Evaluate your EMI affordability
Home loan lenders consider the Home Loan applicant’s repayment capacity at the time of evaluating his/her home loan application. Generally, lenders need the home loan applicants’ month on month loan repayment obligation involving the existing loan EMI and new loan EMI to be under 60% of their monthly income. The ones exceeding this specific limit usually have reduced chances of availing an approval on their LIC home loan application or application with other lenders.
Thus, ensure to contain your month on month loan repayment obligation to be under 60% of your monthly income before you submit an application for a home. In case it does not, first, consider lowering your existing debts by either foreclosing or prepaying some of your existing loans.

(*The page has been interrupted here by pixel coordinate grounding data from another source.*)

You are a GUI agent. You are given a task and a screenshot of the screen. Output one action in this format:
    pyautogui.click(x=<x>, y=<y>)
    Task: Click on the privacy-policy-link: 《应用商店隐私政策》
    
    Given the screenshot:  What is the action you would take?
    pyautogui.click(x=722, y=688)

Also, you can choose for longer repayment tenures or opt for making a higher down payment amount to lower your overall EMI outgo for enhancing your chances of availing home loan.

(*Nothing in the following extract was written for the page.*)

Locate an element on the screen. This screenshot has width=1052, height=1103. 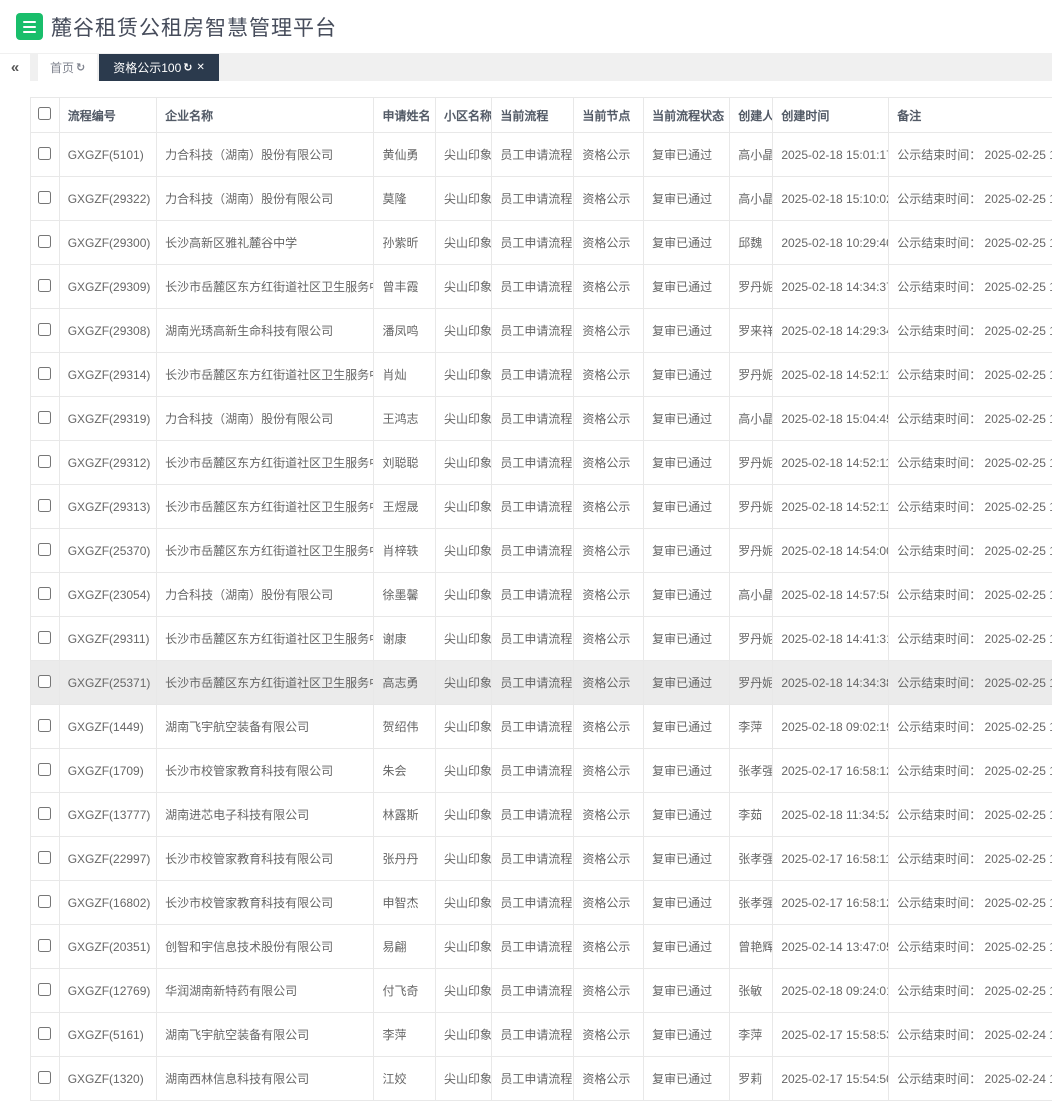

Formation of sufficient contingency fund
Financial emergencies such as illness, job loss etc., generally are unannounced in nature as they can severely impair your cash flow, income, financial goal corpuses and loan repayment capacity. Inability to repay your loan EMI on time not only costs heavy penalties but even affects your credit score. Though one always has the option to redeem their financial goal linked investments to repay their home loan EMIs. Doing so may massively affect your long term financial health.
One of the prudent ways to face such situations is to form an adequate backup in liquid instruments to face emergencies. This backup must be at least six times your month on month unavoidable costs, including your existing EMIs as well as new home loan EMIs. Thus, as soon as you start your home loan planning, try and simultaneously enhance your emergency fund size by nearly six times of expected new loan EMI. As any financial emergency can come up at any time, make sure to park your backup fund in liquid instruments such as fixed deposits and savings bank accounts.
The next cost-effective option can be to choose home loan variants such as overdraft or home loan interest saver option. This specific option provides one with an overdraft account in the form of savings or a current account attached with their home loan account. The home loan borrowers can deposit their surplus fund in an overdraft account & later on withdraw as and when the need for funds come up. As interest components of a loan account are calculated after reducing the monthly average balance (MAB) of the overdraft account from the outstanding loan amount, parking your monthly surpluses in an overdraft account serves a similar purpose as prepayments. Note that, availability of easy liquidity in case of overdraft accounts makes it one of the efficient tools for parking one’s emergency fund.